Elasticsearch comme base de données chronologique
En tant que chef de projet de stagemonitor, un outil de monitoring des performances en open source, je recherche depuis quelque temps une base de données qui puisse remplacer la base de données chronologique de Graphite (TSDB), plutôt cool mais obsolète, comme backend. Les bases de données chronologiques sont des packs spécialisés permettant de stocker des données métriques (de performance), comme le délai de réponse de votre appli ou l'utilisation du processeur d'un serveur. En fin de compte, nous recherchions un datastore facile à installer, évolutif, capable de prendre en charge une multitude de fonctions et d'afficher les données de façon claire.
Nous avions déjà travaillé avec Elasticsearch et nous savions que ses produits étaient faciles à installer, évolutifs, offraient de nombreuses agrégations et disposaient d'un formidable outil de visualisation : Kibana. Mais nous ne savions pas si Elasticsearch était adapté aux données chronologiques. À ce propos, nous n'étions pas les seuls à nous poser la question. Le CERN (vous savez, les gars qui propulsent des protons) a même réalisé une comparaison des performances entre Elasticsearch, InfluxDB et OpenTSDB et Elasticsearch a été nommé grand vainqueur.
Le processus de décision
Elasticsearch est un outil formidable pour stocker, rechercher et analyser des données, structurées ou non, comme les textes libres, les logs système, les bases de données et plus encore. Avec de bons paramétrages, vous pouvez également bénéficier d'une plateforme pour stocker vos indicateurs chronologiques provenant d'outils comme collectd ou statsd.

* [Matériel]:
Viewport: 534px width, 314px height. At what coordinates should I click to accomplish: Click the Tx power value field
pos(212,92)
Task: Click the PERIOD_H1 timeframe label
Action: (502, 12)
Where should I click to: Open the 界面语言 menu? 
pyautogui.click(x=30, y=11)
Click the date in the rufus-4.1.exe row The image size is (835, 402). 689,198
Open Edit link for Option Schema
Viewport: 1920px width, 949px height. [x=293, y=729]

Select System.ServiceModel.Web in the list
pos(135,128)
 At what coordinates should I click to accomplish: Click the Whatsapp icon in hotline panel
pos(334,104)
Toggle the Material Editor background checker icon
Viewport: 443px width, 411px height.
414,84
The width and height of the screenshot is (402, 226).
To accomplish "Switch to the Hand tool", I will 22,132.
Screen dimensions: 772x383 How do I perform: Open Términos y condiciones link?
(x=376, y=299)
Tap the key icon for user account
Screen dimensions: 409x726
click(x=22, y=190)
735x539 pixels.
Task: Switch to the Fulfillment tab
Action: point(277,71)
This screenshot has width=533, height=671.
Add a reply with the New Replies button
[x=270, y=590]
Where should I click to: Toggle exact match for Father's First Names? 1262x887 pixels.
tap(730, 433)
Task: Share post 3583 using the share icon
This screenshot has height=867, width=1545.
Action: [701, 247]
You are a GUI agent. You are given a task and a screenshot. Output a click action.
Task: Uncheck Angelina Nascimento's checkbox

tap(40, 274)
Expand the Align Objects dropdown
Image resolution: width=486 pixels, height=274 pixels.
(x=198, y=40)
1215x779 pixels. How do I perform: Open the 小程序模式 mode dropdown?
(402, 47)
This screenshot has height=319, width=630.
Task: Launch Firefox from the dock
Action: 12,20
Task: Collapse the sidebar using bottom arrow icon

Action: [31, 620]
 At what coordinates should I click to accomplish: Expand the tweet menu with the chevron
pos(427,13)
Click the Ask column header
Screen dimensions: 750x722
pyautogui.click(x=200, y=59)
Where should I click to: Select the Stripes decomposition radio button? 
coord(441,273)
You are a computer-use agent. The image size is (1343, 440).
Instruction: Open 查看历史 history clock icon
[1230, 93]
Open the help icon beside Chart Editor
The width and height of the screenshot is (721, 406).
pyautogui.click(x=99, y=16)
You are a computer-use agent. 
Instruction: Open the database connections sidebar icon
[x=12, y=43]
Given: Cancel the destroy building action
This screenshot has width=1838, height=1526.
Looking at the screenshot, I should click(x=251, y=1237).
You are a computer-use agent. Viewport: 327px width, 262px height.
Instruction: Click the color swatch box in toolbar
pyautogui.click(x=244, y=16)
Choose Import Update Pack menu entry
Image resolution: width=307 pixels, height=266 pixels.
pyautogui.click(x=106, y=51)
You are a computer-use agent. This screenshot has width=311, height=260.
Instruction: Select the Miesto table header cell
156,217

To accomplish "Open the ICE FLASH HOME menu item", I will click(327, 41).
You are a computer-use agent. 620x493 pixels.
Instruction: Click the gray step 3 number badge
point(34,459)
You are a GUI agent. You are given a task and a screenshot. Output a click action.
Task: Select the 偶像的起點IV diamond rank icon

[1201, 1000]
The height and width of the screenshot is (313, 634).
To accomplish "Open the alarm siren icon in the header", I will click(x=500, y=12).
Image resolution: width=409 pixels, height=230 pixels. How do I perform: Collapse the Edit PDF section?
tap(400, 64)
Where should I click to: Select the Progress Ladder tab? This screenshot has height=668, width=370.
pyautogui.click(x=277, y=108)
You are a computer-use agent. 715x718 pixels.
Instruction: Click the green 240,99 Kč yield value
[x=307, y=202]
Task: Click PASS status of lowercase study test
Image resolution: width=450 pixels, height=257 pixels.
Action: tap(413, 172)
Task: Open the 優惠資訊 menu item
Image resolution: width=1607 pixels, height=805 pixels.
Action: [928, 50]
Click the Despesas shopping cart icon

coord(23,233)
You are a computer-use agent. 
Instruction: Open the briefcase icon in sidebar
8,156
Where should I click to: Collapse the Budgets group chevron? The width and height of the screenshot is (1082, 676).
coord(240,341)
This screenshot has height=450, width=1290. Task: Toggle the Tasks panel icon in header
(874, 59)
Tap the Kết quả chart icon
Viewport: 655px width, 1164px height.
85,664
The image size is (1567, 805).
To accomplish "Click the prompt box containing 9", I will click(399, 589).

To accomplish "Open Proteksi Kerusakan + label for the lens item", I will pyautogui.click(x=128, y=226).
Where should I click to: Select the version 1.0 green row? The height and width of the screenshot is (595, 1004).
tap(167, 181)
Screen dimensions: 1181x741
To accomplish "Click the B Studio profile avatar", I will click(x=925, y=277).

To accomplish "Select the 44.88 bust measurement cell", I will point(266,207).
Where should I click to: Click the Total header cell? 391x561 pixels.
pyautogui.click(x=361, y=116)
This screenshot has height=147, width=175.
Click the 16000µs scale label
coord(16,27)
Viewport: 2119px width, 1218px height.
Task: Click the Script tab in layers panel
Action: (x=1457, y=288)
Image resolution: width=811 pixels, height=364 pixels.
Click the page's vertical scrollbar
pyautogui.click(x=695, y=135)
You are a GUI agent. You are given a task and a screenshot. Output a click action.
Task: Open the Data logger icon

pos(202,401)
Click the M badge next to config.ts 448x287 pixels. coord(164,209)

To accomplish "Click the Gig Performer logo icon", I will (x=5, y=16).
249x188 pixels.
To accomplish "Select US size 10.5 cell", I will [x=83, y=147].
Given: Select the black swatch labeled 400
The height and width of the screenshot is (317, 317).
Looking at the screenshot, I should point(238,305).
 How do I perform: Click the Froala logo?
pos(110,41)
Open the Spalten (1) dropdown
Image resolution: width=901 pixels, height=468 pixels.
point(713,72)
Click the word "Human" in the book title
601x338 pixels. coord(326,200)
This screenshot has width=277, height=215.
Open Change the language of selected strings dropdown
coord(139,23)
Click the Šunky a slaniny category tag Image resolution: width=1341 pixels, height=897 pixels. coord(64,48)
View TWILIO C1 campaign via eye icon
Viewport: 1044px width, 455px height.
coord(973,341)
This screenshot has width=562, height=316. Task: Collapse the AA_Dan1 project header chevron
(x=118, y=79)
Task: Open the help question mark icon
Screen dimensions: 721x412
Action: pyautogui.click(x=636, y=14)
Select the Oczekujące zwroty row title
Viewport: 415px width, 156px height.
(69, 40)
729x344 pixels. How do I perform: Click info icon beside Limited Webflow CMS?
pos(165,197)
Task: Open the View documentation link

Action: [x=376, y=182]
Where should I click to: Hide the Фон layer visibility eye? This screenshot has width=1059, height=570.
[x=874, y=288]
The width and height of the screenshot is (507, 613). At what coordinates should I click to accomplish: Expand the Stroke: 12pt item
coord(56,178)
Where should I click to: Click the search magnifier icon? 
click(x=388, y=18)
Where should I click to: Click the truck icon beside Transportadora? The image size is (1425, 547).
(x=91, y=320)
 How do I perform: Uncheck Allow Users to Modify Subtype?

* [Consigne]: Modifiez le passage de l'extrait sur Elasticsearch qui commence à « Elasticsearch comme base » et se termine à « de façon claire. » en y remplaçant « Graphite » par « InfluxDB ». Les entrées ne jouent aucun rôle ici.

* [Réponse]:
Elasticsearch comme base de données chronologique
En tant que chef de projet de stagemonitor, un outil de monitoring des performances en open source, je recherche depuis quelque temps une base de données qui puisse remplacer la base de données chronologique de InfluxDB (TSDB), plutôt cool mais obsolète, comme backend. Les bases de données chronologiques sont des packs spécialisés permettant de stocker des données métriques (de performance), comme le délai de réponse de votre appli ou l'utilisation du processeur d'un serveur. En fin de compte, nous recherchions un datastore facile à installer, évolutif, capable de prendre en charge une multitude de fonctions et d'afficher les données de façon claire.